Basta parar no sinal vermelho para que as batidinhas nas janelas dos carros comecem. São vendedores de todo tipo de artigo. Água, refrigerante, suco, balas, acessórios para carro e ainda o serviço de limpeza de para-brisa. Tudo acompanhado de uma performance artística com show de malabares.
Um comércio pulsante feito nos semáforos de Cuiabá por empreendedores formados pela necessidade e que, com o tempo, descobriram que a liberdade da rua não tem preço.
Willer Dias, 37 anos, trabalha há 20 anos nas ruas. Ele vende limpadores de para-brisa que variam entre R$ 20 e R$ 30, conforme o modelo do veículo.
No currículo, ele carrega a experiência como cozinheiro, manobrista, mensageiro e taxista. Porém, afirma que, hoje, não aceita mais trabalhos formais como os que já passou, por conta do salário.

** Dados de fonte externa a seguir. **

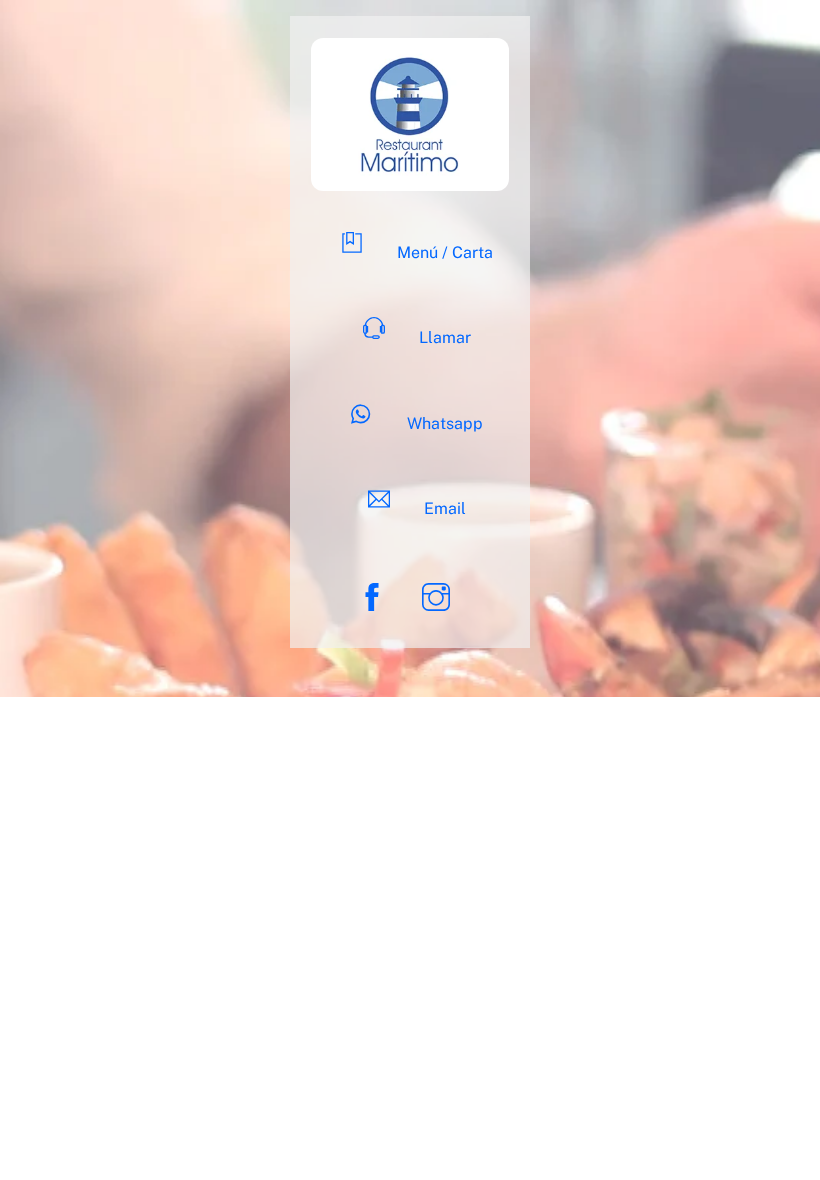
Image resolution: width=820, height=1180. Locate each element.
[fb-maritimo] (375, 595)
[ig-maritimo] (439, 595)
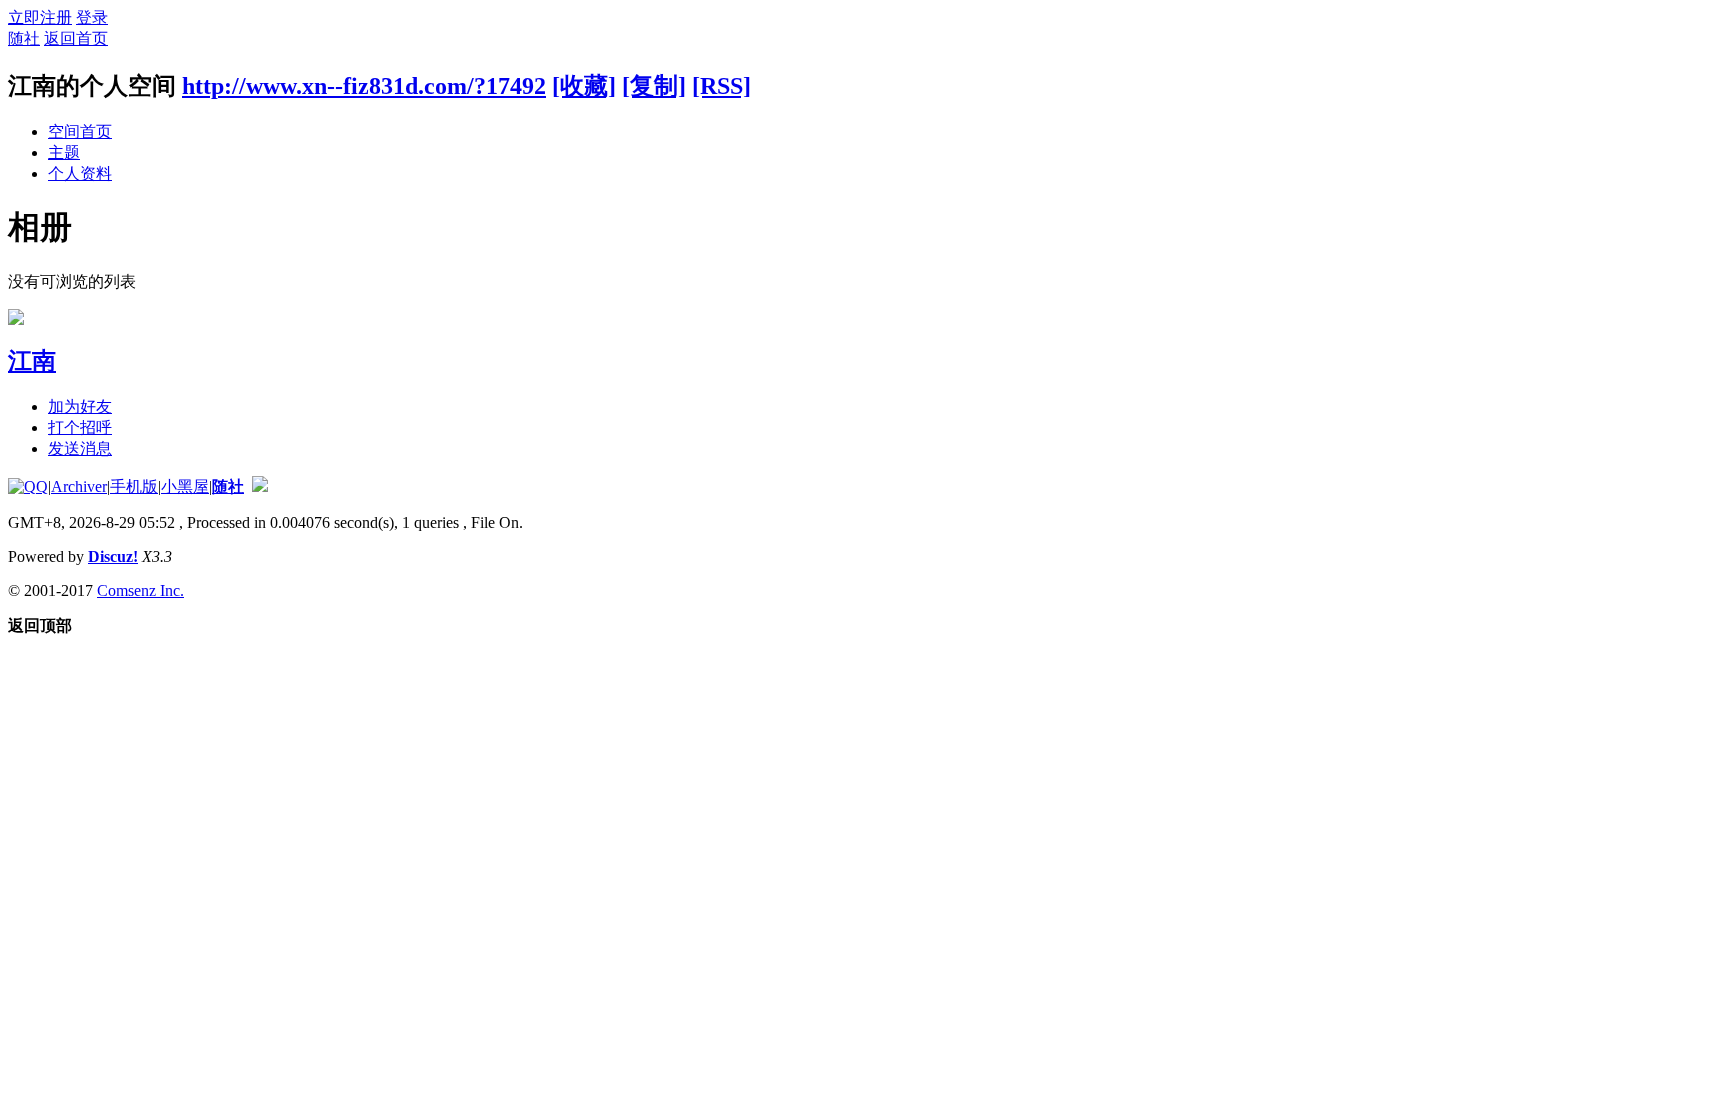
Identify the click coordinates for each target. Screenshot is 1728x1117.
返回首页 (76, 38)
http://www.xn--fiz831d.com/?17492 (364, 86)
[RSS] (721, 86)
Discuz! (113, 556)
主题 (64, 152)
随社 (24, 38)
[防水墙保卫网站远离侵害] (260, 486)
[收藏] (584, 86)
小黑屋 (185, 486)
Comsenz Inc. (140, 590)
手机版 (134, 486)
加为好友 (80, 406)
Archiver (79, 486)
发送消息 (80, 448)
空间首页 (80, 131)
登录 (92, 17)
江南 (32, 361)
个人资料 (80, 173)
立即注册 (40, 17)
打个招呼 (80, 427)
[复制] (654, 86)
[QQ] (28, 486)
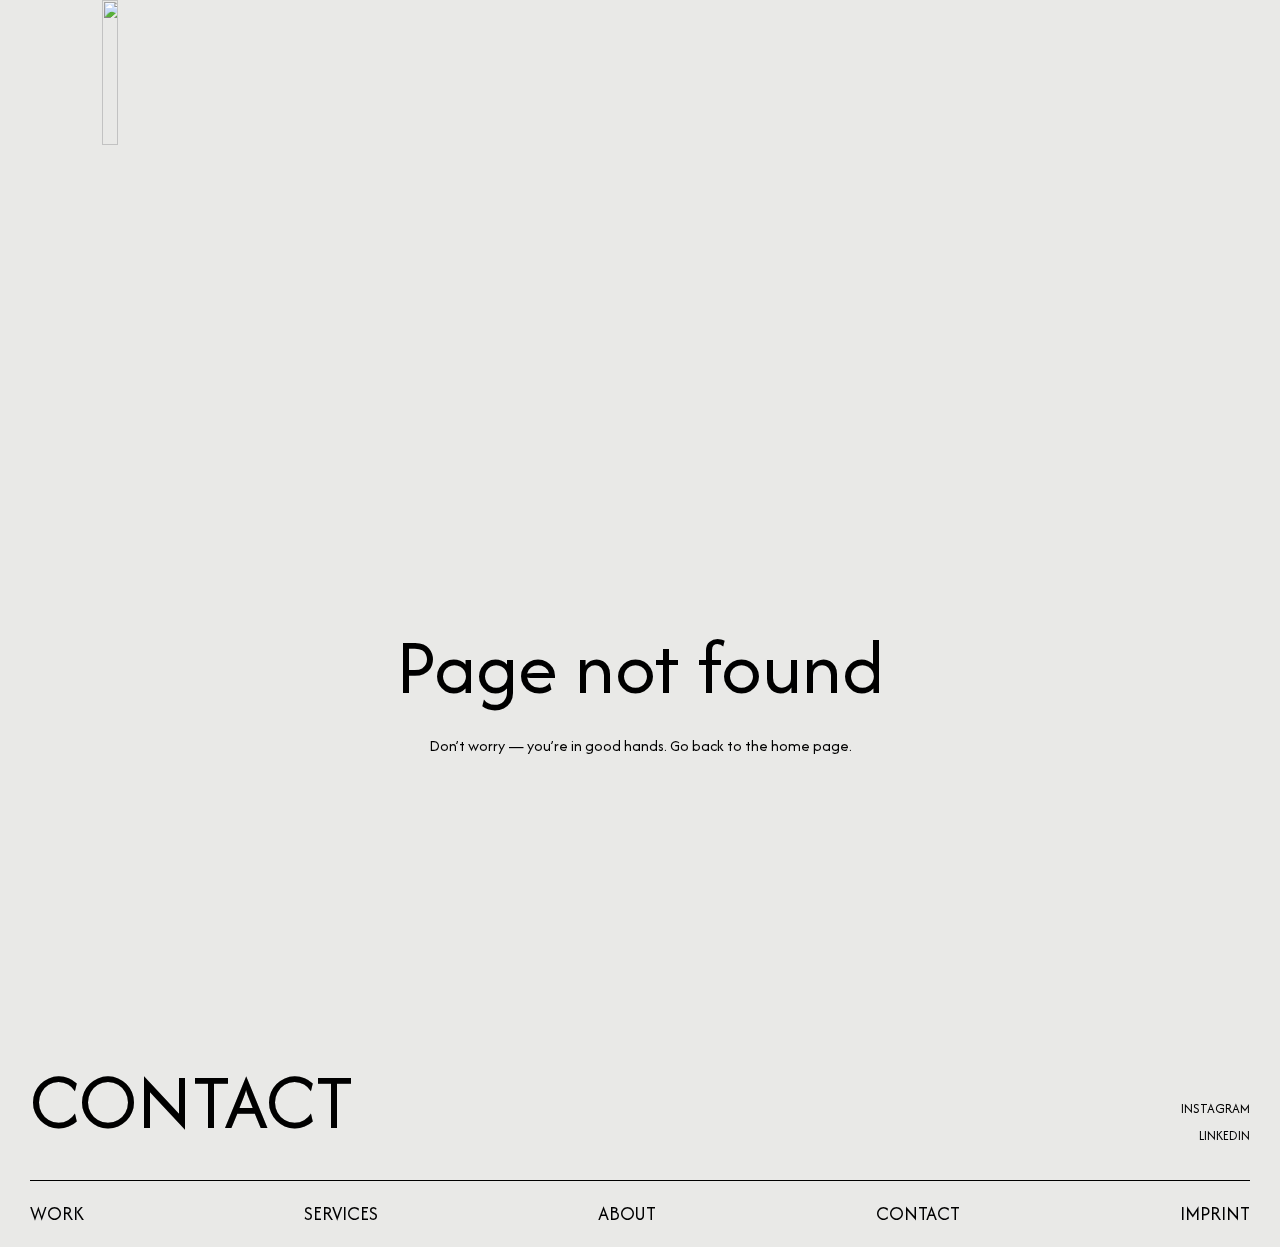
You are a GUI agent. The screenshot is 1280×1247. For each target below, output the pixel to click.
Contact (192, 1101)
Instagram (1215, 1108)
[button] (1155, 72)
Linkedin (1224, 1135)
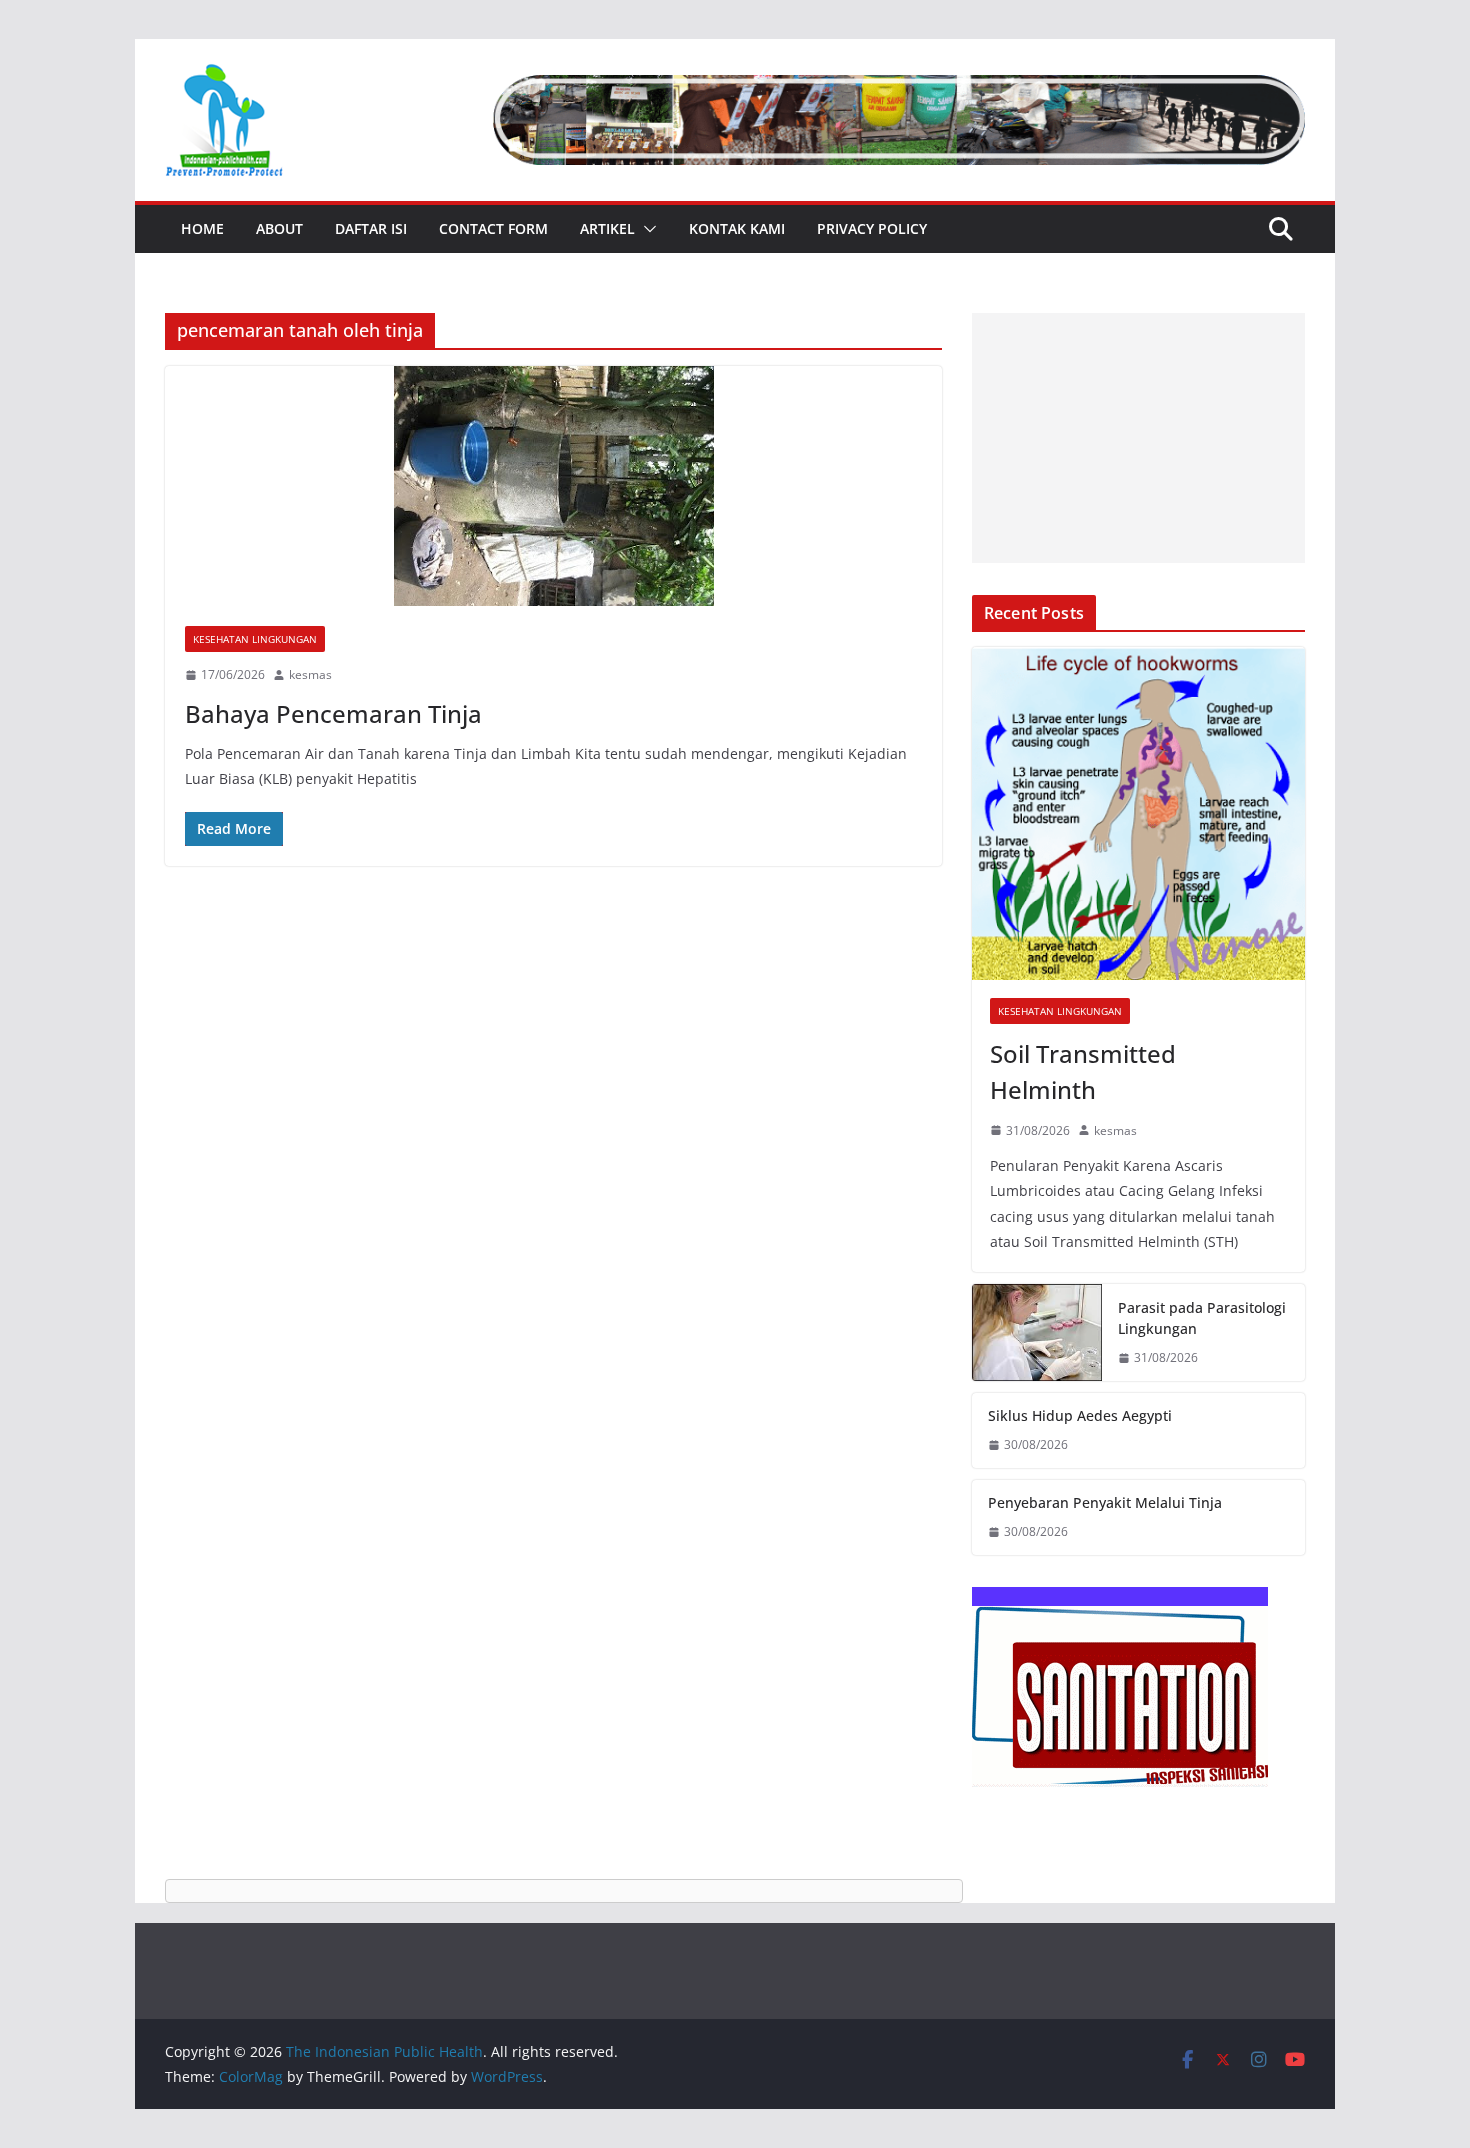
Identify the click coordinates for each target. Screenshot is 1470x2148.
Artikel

“Eles querem pagar para uma pessoa com pouco estudo no máximo R$ 1,5 mil. Este dinheiro não dá para nada. Sem contar aquela coisa de cumprir horário, que eu não quero mais”.
Para Dias, a rua é o melhor lugar para se trabalhar e, por dia, ele consegue faturar entre R$ 150 e R$ 200.
A rua transformada em picadeiro
Miogo é o nome provisório do personagem criado por Jefferson. Ele é um profissional da arte da palhaçaria, malabares e frequentemente faz seu show na Avenida Mato Grosso.
Os ganhos do nobre palhaço são menores, não passam dos R$ 50 diários. Porém, ele usa a rua para divulgar o seu trabalho e conseguir outros freelances.
Foi no semáforo que conseguiu um contrato para atuar na animação de uma festa de Carnaval em Várzea Grande e também teve a chance de se apresentar em um baile de debutantes que tinha como tema o picadeiro.
“Além de ser um cartão de visita, a rua é o melhor lugar do mundo para um artista testar. Aqui, o público traz sempre a verdade. Quando não tem graça, não tem acordo”.
Miogo diz que, normalmente, as gorjetas são pequenas, mas uma vez chegou a ganhar R$ 100.
“A mulher me entregou bem enroladinho. Ela disse parabéns e toma o dinheiro para tomar um café. Naquela correria do semáforo abrir, eu coloquei no bolso. Pensei que era R$ 2 por causa da cor da nota. Quando fui abrir, nem acreditei”.
Limpeza forçada
Cleomar Rodrigues da Costa, 27, está há 2 anos jogando água com detergente no para-brisa das pessoas e limpando com um pequeno rodo.
“Jogamos sem a pessoa pedir. Se não jogamos, não ganhamos, porque ninguém quer”.
A estratégia de “marketing” usada pelo trabalhador de rua, nem sempre é bem aceita pelos motoristas. Ele mesmo relata que muitas vezes enfrenta o mau humor das pessoas e até mesmo é alvo de violência.
“Um cara passou com o carro sobre o meu pé. Fiquei dias deitado na cama com febre, não conseguia nem me mexer”.
Segundo Cleomar, a esposa dele pede para ele mudar de trabalho todos os dias. Ela tem medo que aconteça algo, porque acha a rua muito violenta.
“Eu não quero sair daqui. Posso falar com as pessoas, brincar e, ao mesmo tempo, ganhar meu dinheiro. Todos os dias faço no mínimo R$ 150, mas começo às 8 da manhã e paro depois das 21h”.
Nem todo motorista gosta do comércio
O técnico do SUS, Benedito Queiroz, de 55 anos, não gosta da ação dos trabalhadores no semáforo. Ele acha que eles atrapalham o fluxo do trânsito, brigam entre si e, muitas vezes, usam a coação para conseguir o dinheiro.
“Eles se aproveitam das mulheres. Quando é um homem no volante, mudam o comportamento”.
Queiroz é nascido e criado em Cuiabá e diz que o aumento dos trabalhadores de rua aconteceu recentemente, a partir de 2010. Segundo ele, é uma nova realidade para o cuiabano.
“E chegou para ficar. O tempo não volta e teremos que conviver com isso”.